# Question on Choke Tubes



## rockymtn_views (Oct 5, 2007)

Alright 3 days 65 shells and 1 duck. I know I am not that bad of a shot, some guys I was hunting with today recommended that I get an extended choke for my Benelli nova pump shotgun. They were both shooting over-unders. They recommended I look at pattern master chokes, however I was wondering what you guys might recommend for shotting ducks at about 35 yards?


----------



## Duurty1 (Sep 10, 2007)

i was having the same problem with my nova. i got one of those brily duck chokes. it is a light modified. i love it. all i shoot is 3in #4 and hit pretty much everything. i was thinking about the paternmaster but i didn't have the money at the time, now i don't even want one


----------



## Mallardpin (Sep 8, 2007)

What choke do you have in now?


----------



## adamb (Sep 23, 2007)

whats a good choke for a 870 express


----------



## rockymtn_views (Oct 5, 2007)

Mallardpin I have just been using the #3 and #4 which is the modified and ultra modified choke tubes that came with my Benelli Nova, seemed to work good for doves but was popping them about 15 yards, seems long distances with the choke tubes I have now i get too large a spread at about 25 yards


----------



## Mallardpin (Sep 8, 2007)

That is to tight of pattern, this is why you miss the close ducks. I bet the one you got was a long shot. Steal patterns different then lead.

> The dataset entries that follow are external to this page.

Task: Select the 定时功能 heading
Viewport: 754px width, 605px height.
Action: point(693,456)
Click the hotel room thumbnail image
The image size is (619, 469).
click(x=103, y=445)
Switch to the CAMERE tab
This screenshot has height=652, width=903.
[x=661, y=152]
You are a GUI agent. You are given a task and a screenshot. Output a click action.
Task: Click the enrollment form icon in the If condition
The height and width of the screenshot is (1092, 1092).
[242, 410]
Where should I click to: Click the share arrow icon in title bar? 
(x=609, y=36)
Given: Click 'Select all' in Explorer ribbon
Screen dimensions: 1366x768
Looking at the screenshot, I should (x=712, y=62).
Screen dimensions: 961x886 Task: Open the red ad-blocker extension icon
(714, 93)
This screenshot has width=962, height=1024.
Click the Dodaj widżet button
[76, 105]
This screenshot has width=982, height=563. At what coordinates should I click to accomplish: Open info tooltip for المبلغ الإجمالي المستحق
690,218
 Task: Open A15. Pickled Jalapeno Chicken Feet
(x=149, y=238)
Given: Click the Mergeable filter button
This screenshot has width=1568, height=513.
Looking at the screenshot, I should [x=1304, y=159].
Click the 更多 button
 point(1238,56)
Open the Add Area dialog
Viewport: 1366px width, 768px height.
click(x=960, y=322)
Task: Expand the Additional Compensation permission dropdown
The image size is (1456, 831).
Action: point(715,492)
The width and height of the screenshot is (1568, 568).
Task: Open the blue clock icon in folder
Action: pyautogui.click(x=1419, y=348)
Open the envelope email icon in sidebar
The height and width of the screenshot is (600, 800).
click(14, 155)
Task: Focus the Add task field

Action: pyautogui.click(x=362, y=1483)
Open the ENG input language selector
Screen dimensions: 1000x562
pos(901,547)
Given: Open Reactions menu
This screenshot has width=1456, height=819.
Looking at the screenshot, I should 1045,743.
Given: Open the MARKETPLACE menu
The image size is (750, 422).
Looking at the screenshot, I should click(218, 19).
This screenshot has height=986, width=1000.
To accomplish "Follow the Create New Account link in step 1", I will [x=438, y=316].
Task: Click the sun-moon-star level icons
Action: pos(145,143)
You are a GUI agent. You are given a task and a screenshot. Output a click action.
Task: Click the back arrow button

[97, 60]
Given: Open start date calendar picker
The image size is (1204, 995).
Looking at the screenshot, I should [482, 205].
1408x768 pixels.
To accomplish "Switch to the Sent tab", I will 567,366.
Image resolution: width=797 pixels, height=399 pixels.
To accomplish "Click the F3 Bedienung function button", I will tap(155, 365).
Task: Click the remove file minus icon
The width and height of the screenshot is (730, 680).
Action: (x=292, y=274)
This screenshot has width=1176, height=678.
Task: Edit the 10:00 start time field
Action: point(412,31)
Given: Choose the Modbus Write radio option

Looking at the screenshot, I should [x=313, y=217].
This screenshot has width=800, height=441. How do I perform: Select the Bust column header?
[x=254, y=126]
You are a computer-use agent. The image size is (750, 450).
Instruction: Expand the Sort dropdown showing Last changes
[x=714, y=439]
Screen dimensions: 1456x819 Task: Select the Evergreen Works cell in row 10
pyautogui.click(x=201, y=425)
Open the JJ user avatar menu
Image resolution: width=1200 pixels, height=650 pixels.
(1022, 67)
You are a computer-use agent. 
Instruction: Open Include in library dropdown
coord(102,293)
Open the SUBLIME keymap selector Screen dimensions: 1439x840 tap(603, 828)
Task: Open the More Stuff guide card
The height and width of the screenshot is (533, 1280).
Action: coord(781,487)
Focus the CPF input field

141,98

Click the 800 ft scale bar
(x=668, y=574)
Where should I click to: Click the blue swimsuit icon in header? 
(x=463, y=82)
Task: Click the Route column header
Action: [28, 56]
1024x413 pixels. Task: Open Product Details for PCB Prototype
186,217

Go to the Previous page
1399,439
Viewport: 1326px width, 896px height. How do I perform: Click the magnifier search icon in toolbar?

Modified in lead equals full in steal.

Improved Cylinder in lead equals Modified in steal.

Before spending money on a new tube, I would try using you a Improved Cylinder and see if your shooting improves. This is what I shoot and works well for me on decoying ducks and geese.

I hope this helps.


----------



## rockymtn_views (Oct 5, 2007)

so if I understand correctly what you are saying, is for steel shot ranging form BB to say #4 I need a full choke that can do steel shot. The choke I use is a modified choke marked as *** for the nova and the **** for the nova and haven't hit anything far away. The duck I shot was about 15 yards from me. Someone recommended a Kicks high flyer modified choke for my nova but it sounds like if I purchased one I should go with a full or x-full is that correct?


----------



## Mallardpin (Sep 8, 2007)

I use a Impoved which equals a Modified in steal shot.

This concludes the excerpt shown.